Когда принцу Леопольду исполнилось восемнадцать лет, он стал всерьез обдумывать план бегства из родного дома. Ему с большим трудом удалось убедить мать, что единственным выходом для него является поступление в Оксфордский университет. Принц долго доказывал ей преимущества университетского образования и особое внимание уделял тому, что хочет пойти по стопам «дорогого папы» и наконец-то встретить там достойных сверстников, с которыми мог бы нормально общаться. Он давно уже жаловался королеве, что у него нет достойного круга общения, а это неизбежно приводит к усилению таких качеств, как стеснительность и неумение вести себя в обществе.
Поначалу королева резко противилась всему этому и была крайне расстроена, что эта тема получила такую широкую огласку при дворе, став предметом для обсуждения придворных. Она говорила сыну, что его отец вряд ли одобрил бы такое решение, да и у нее есть еще больше предубеждений как против Оксфорда, так и против Кембриджа. Конечно, можно было бы говорить о колледже Святого Андрея, но все равно она и думать не хотела о том, чтобы сын жил за пределами ее дома. «Ты переоцениваешь свои физические возможности, – говорила она, -и считаешь себя сильнее, чем есть на самом деле».
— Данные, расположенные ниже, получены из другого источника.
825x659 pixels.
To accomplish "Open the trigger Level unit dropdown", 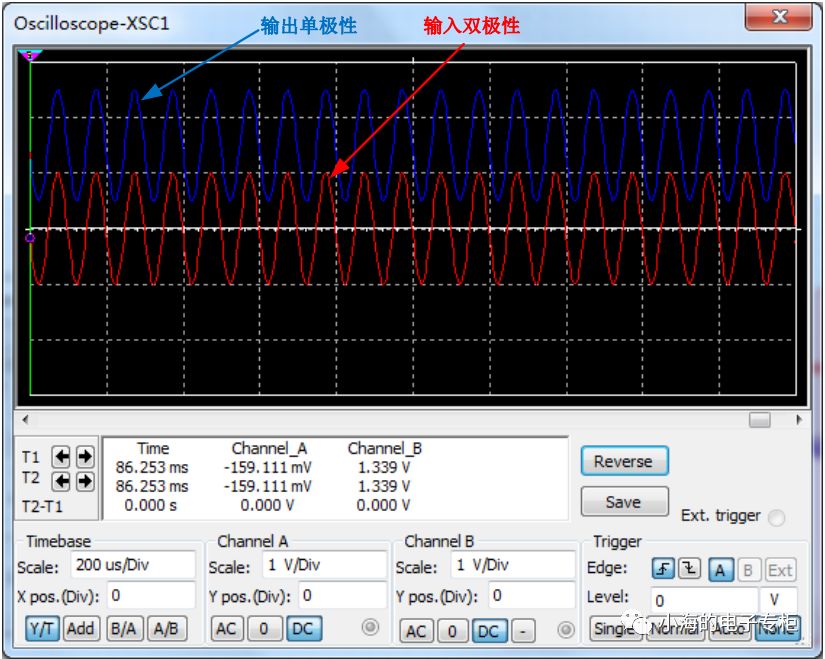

В конце концов сын убедил ее или, как она сама говорила, «вынудил» уступить его требованиям и разрешить ему поступить в Оксфорд. Правда, при этом она неоднократно напоминала ему, чтобы он «не переутомлялся, не слишком увлекался посторонними делами и вообще не забывал, что поступает туда для учебы, а не для развлечений». Кроме того, она потребовала, чтобы принц Леопольд приезжал в Виндзор на выходные, проводил вместе с ней пасхальные каникулы в Осборне, а в мае отправлялся в Балморал вне зависимости от того, когда заканчивается весенний семестр. Словом, он должен был понять, как «неудобно будет королеве объяснять отсутствие взрослого ребенка, если приедут гости».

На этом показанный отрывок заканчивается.